Al fin y al cabo, Soljenitsin, después de su juventud marxista, ha evolucionado
a un reformismo cristiano impregnado de nostalgias primitivistas y
medievalistas, una corriente que tiene arraigo en la tradición rusa, con
representantes como Berdiaev o León Chestov y cuyos antecesores son el León
Tolstoi de los últimos años y el propio Dostoievski
Confieso que me
produce perplejidad observar a intelectuales bien informados, simpatizantes del
socialismo democrático, de la democracia cristiana o del comunismo a la
italiana, que se rasgan las vestiduras frente al testimonio, a menudo
atrabiliario pero siempre interesante, de Alexander Soljenitsin. Un escritor
como Juan Benet, para citar un solo ejemplo, ha pedido el campo de
concentración para Soljenitsin; es decir, un escritor ha pedido que en la
sociedad futura se establezca la cárcel por delito de opinión. ¿Ignora Juan
Benet que su refinamiento literario, su complacencia en los aspectos formales
de la obra narrativa, harían de él un candidato más que seguro a los campos de
concentración en cualquier situación parecida a la que ha conocido y descrito
Soljenitsin?
Sospecho que mis
colegas españoles sienten que las realidades descritas por Soljenitsin se
encuentran tan lejos, son tan remotas e inimaginables, que pueden permitirse
con respecto a ellas el lujo del juego verbal, la pantomima de un estalinismo
de buen tono, digno del Boccacio. Quizás estén en la misma posición que los
intelectuales maoístas que me decían en Francia, en los tiempos de la
Revolución Cultural, que cuando triunfara la Revolución en su país el deber del
Gobierno revolucionario sería cortarles la cabeza. Desde Francia, la Revolución
Cultural Proletaria se veía muy lejos, y ellos arriesgaban muy poco al ofrecer
el cuello a esa guillotina puramente retórica.
El verdadero
riesgo de estas actitudes consiste en despojar a las palabras de su sentido. La
política, parafraseando a Antonio Machado, se hará entonces de todas maneras,
pero correrá el peligro de hacerse sin los escritores, que terminarán por
renunciar a la reflexión propia, sometiéndose a la imposición tiránica de los
grupos y de los clanes. En un momento de evolución y de reforma, esa renuncia
no dejarla de ser grave. No pienso ahora, como Soljenitsin,
en el lejano reformismo de Alejandro II, sino en el reformismo chileno de los
años de Frei, poco antes de la Unidad Popular. Sin justificar los errores y las
limitaciones de ese reformismo, estoy convencido hoy día de que nuestra
intransigencia absoluta, la de los intelectuales chilenos de izquierda, tuvo
más adelante, en un momento en que la única alternativa frente a la guerra
civil o al golpe militar era una alianza muy amplia con el partido de Frei, repercusiones
serias. Cuando los intelectuales chilenos en el exilio me confiesan ahora, en
secreto, que un regreso de Frei al poder, incluso en condiciones menos
democráticas que las de 1969, seria archideseable, pienso con tristeza en
nuestra desaforada intolerancia y en nuestro verbalismo de hace pocos años.

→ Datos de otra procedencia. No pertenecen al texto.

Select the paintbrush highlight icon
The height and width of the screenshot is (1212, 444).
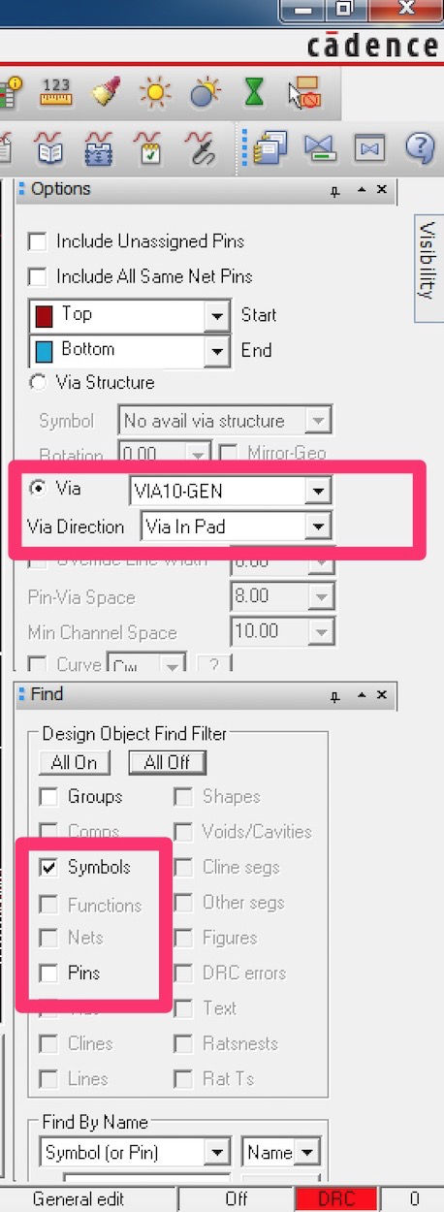click(105, 93)
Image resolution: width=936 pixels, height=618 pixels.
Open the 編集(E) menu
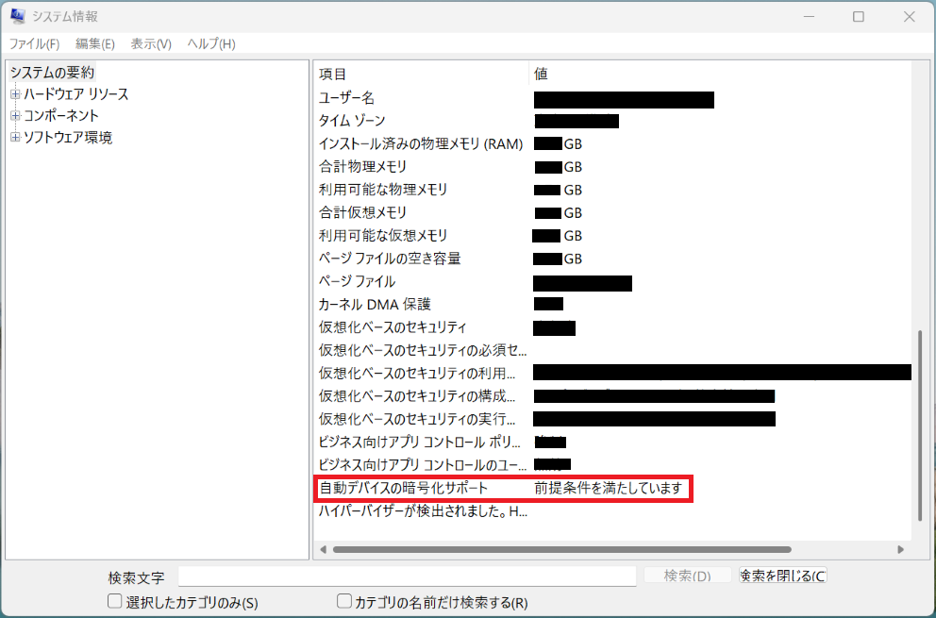(x=95, y=44)
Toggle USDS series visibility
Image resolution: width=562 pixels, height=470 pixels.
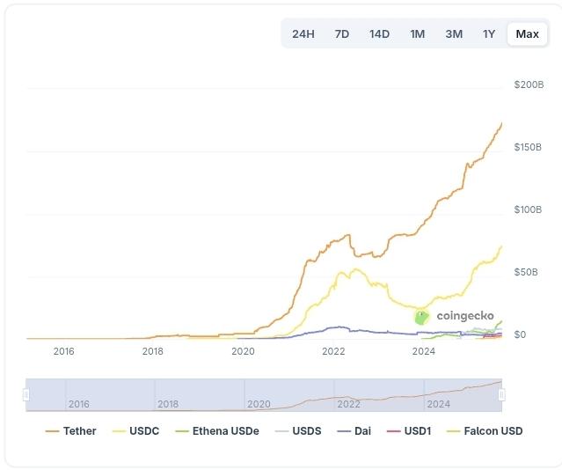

Soy, a pesar de todo, un optimista, y no creo que mis amigos españoles se vean
obligados a realizar en el futuro una meditación tan melancólica, pero ellos
deberían saber que eso dependerá, en una medida mucho mayor de lo que se imaginan,
de ellos mismos, de su buen sentido y su madurez, cualidades que según mi
modesta experiencia son aún más necesarias en el cambio que en el inmovilismo.